Charity needs to start from home
I SEE that Grow Ltd are wanting to improve and expand their operation.
£2.6m. of our taxpayer’s money is being spent every year on overseas aid, with further increases being planned, yet we have this very worthy local organisation having to beg for money.
It’s a scandal in my opinion, and if we were bold enough to say, ‘Actually, we are going to spend this money on things that help our own people’, rather than being castigated there would be so many people saying, ‘What a great idea, why don’t we do that?’ Cut UK overseas aid and spend the money helping homeless ex-service people, for instance.
Let us not fool ourselves into thinking we are a big country, we are nothing better than a small UK town and we would not expect somewhere like Winchester, for instance, to donate directly to overseas aid. I fully appreciate that many people voluntarily give to various off-island charitable causes, and I am sure for our population size we are very generous, but we are talking about compulsory giving as opposed to voluntary.

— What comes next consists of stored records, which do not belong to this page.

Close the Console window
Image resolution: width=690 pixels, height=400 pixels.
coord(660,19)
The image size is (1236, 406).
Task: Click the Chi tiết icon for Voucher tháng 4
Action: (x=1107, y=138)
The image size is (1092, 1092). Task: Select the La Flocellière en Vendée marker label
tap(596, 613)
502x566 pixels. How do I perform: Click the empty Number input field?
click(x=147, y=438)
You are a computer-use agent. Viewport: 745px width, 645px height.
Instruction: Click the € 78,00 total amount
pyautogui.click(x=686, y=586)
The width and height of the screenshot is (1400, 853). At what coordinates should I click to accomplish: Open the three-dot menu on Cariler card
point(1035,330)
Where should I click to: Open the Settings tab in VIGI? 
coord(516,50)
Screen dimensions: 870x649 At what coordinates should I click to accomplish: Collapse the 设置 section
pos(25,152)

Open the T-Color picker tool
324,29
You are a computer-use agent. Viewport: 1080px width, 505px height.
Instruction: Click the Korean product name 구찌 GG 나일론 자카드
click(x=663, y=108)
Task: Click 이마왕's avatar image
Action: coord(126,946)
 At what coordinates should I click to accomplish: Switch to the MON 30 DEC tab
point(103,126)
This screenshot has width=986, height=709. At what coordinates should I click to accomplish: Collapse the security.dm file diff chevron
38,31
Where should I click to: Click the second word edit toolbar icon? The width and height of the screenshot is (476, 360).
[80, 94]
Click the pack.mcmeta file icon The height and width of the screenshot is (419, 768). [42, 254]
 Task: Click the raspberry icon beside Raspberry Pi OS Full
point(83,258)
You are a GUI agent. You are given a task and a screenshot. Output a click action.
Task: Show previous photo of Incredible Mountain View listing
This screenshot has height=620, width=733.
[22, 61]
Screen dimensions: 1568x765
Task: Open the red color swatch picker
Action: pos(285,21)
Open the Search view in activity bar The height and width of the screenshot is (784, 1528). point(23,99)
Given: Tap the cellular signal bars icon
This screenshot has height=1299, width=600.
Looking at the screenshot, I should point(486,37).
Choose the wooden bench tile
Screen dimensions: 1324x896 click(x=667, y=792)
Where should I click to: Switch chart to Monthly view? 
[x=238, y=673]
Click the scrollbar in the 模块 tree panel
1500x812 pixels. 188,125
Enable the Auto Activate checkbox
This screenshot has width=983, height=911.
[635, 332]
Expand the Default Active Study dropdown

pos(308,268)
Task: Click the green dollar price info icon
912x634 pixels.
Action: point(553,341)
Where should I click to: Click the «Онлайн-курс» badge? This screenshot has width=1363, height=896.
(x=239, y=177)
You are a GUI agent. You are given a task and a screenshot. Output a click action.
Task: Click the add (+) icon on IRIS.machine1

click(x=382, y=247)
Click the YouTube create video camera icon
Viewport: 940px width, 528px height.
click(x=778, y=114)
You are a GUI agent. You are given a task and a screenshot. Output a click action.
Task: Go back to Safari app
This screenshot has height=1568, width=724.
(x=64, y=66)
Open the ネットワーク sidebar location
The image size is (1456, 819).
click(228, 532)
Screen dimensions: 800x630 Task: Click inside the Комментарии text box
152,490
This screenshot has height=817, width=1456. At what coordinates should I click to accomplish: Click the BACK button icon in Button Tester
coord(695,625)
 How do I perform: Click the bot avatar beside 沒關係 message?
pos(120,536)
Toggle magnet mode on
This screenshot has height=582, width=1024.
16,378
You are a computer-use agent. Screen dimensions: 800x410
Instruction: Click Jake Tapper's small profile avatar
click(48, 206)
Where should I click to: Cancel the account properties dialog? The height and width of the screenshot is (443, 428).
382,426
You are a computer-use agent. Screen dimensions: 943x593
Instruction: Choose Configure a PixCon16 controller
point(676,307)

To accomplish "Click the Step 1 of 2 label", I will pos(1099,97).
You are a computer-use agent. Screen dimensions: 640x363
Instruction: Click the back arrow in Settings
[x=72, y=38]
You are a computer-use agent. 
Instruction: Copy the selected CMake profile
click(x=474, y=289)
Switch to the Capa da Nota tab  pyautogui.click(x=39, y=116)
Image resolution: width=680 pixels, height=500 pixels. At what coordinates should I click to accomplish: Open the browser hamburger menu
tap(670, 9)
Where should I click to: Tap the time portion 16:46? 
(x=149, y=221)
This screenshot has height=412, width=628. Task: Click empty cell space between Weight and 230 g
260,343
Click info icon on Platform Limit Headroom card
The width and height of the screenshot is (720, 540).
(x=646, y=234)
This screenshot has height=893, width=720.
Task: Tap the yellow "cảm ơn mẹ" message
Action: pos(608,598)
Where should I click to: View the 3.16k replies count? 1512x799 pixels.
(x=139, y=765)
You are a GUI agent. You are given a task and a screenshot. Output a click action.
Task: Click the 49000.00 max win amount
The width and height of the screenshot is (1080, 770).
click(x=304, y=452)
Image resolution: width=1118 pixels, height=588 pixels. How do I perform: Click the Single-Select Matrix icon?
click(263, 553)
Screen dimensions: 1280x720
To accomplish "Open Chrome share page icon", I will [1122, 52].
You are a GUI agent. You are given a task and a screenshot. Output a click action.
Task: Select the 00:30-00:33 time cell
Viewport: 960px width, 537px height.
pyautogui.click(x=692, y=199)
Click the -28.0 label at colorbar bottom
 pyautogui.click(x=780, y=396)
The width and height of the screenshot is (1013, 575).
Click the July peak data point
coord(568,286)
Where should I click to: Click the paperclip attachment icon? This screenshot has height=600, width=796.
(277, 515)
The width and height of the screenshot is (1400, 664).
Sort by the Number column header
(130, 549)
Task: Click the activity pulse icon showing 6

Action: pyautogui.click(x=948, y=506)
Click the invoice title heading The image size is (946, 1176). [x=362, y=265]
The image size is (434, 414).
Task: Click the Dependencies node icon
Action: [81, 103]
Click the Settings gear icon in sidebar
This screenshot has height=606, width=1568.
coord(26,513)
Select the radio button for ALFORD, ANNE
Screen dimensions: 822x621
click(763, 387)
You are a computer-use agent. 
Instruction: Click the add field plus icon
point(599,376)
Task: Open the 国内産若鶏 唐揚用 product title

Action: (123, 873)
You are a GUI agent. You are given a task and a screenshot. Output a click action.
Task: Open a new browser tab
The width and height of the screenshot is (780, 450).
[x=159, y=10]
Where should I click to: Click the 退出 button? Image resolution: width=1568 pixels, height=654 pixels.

I have a sign on my showroom window that says, ‘Nearly £3,000,000 spent on overseas aid and yet we cannot afford to give our nurses a decent wage’. It has met with absolute 100% support and I feel reflects the real feeling amongst many of the electorate that there are far better worthy things to spend our money on.
We are seeing increased cash being required for prescriptions only the other day, so do we give our money away off-island or do we spend it here helping Guernsey residents? It’s a no-brainer as far as I, and many others, can see. I heard the other day of a nurse called in last bank holiday Monday, she worked from 7am until 11pm without a break. Our nurses are overworked, underpaid and undervalued. Let us see our Overseas Aid Committee standing shoulder to shoulder in the wards alongside them, then they may appreciate that charity really does start at home.
TREVOR HOCKEY
Trev’s Motorcycles.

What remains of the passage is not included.